Quite right you are -- there will soon be a swell of used CDs owing to
downloading and streaming. One must wonder though whether there will be a
backlash similar to that with LPs, wherein former owners regretted making
the switch to CD and had to repurchase their vinyl collections.

Lucky me, a house that ably holds 15K LPs and 30K 78s. Music in every room!


On Mon, Aug 12, 2013 at 1:47 PM, Carl Pultz <[log in to unmask]> wrote:

> Try this on: a collection of classical records was, for those of a certain
> age, a way of honoring a body of art that we respected and which also
> reflected a positive glow onto our self-images of being cultured, hip
> people.
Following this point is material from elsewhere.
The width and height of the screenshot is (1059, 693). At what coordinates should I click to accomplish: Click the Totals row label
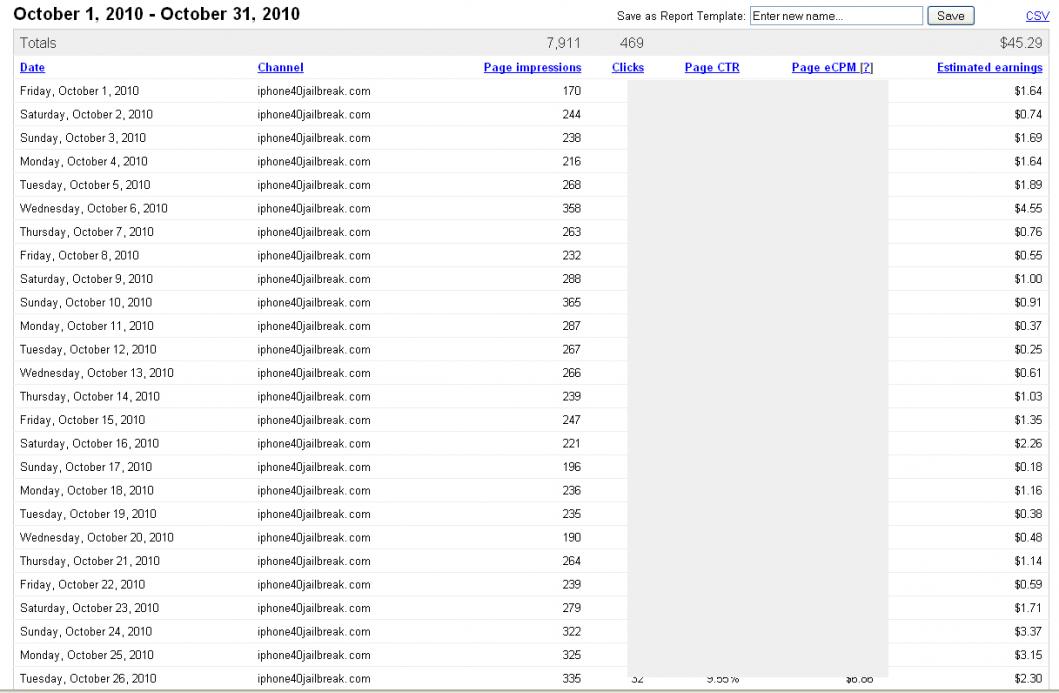tap(38, 43)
A remembrance of a time before public libraries, when the gentry
> had the books and shared their largess with those commoners whom they found
> worthy. Now it could be yours, timeless music, treated with care; not
> scratched up, passť, or otherwise disposable. So, we built it up with care
> and devotion, holding on to our collections until some change was forced on
> us: moving, downsizing, loss of independence, or death. Many holdings went
> off to other, somewhat younger, collectors, who are now repeating that
> cycle with even bigger, aggregated collections. We're now into a third or
> fourth generation for whom this accumulation is possible, now at lower cost
> in part because there is less demand.
> With perspective, we see a lot of the major label catalogs as being
> contractual obligation product, not really all that historically necessary.
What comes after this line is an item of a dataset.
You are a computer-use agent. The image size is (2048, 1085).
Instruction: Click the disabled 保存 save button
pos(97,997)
> Plus, classical produced tons of reissues, attempts to squeeze a little
> more cash flow out of the back-catalogs, now simply redundant. You can
> guess what percentage of a random stack of classical albums is likely worth
> owning: maybe 5%? Probably higher from a good collection, but some you will
> already own. Even without the new formats, there is just more out there
> than can be digested.
> We're seeing a third wave of classical LPs washing up on a lonely shore,
> the first being from those who around 1990 'converted' to CD. It promises
> to be a tsunami. (Followed eventually by an ocean of unwanted CDs.) In my
> case, my older brother will leave to me his 5 or 6 thousand albums (unless
> he cleans house), and that would be added to my 4 thousand, crowding our
> little house, which I already have a hard time justifying. And there's my
> friend in Syracuse, who has a smaller but very select assemblage, who can't
> find anybody to take it on. My buddy who runs a very good record store has
> been choking on classical and doesn't want any more. Meanwhile, my digital
> holdings are growing, with each addition making the likelihood of any
> particular LP being played that much lower.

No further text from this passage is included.